元ヒュンダイワークスドライバーのヘイデン・パッドンは今週末、北欧フィンランドで開催されるWRC世界ラリー選手権第9戦フィンランドにMスポーツ・フォード・ワールド・ラリーチームから復帰参戦を予定していたが、7月29日に行われた事前テストでのクラッシュにより同イベントの参戦を断念することになった。
2018年シーズンまでヒュンダイ陣営に所属したいたパッドンは今季、世界選手権9連覇王者のセバスチャン・ローブがチームに加わったことでWRCのレギュラーシートを喪失。活動の場を母国ニュージーランドやアジア・オセアニア地域のラリーイベントに移しながらシリーズ復帰のチャンスを窺っていた。
そうしたなかパッドンは6月下旬、古巣であるMスポーツ・フォードとWRCイベントの出場に向けた交渉を行い、8月1~4日に行われるラリー・フィンランドでの参戦契約を結ぶことに成功する。
その後、チームと“キウイ”レーサーは2019年シーズン後半戦のオープニングラウンドに向けて、プライベートテストを実施した。
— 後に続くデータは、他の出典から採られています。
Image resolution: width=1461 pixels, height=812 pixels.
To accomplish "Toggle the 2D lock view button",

しかし、その最中の月曜午後、パッドンがドライブしたフォード・フィエスタWRCは高速コーナーでクラッシュを喫してしまう。
幸いにもパッドンとコドライバーのジョン・ケナードは、大クラッシュにも関わらず双方とも無事だったが、このアクシデントでラリー・フィンランドに持ち込む予定だった車両は一部原型を留めないほどのダメージを受けることに。
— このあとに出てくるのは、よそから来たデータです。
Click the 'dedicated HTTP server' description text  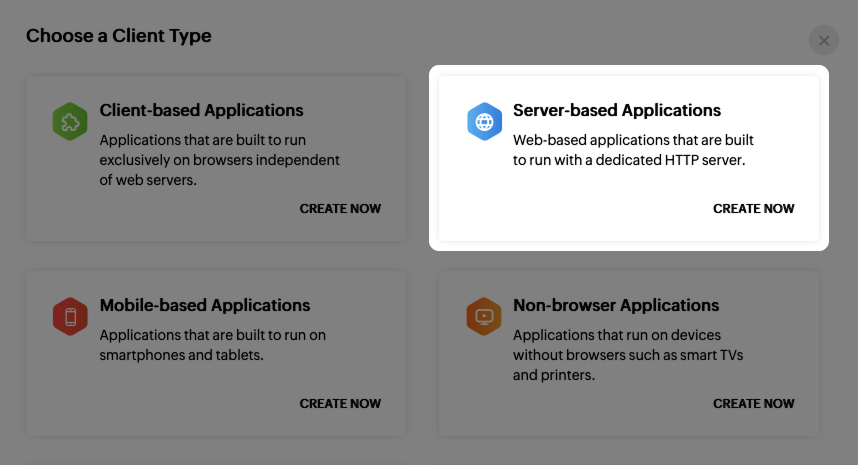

MスポーツWRTの代表を務めるリチャード・ミレーナ―は、大破したフィエスタWRCをイベント初日の木曜日までに修復することは不可能であること、また、別のクルマを用意する充分な時間がない状況であることを確認している。この決断が意味するのはパッドンのWRC復帰が幻に終わったという悲劇的な事実だ。
「1回目の走行でコース上の岩が掘り起こされた。彼らはクルマを転回させ同じ道を引き返している最中に、その岩が6速で通過する右ブラインドコーナーの真ん中にあるのを見つけた」とWRC.comに語ったミレーナー。
「岩はサンプガードの底にぶつかり、クルマを宙に浮かせた。そうなれば彼らはただのパッセンジャーと化す。何もできなかったんだ」
「岩を地面から引き抜いてしまった場合に備えて、コースの隅から隅までを把握することはできない。また、テストの性質上、直前の走行から変化した事象を最初に確認するのはつねに自分自身になるんだ」
ミレーナーは、Mスポーツがパッドンをラリー・フィンランドに出場させるために、あらゆる手段を検討したと続けた。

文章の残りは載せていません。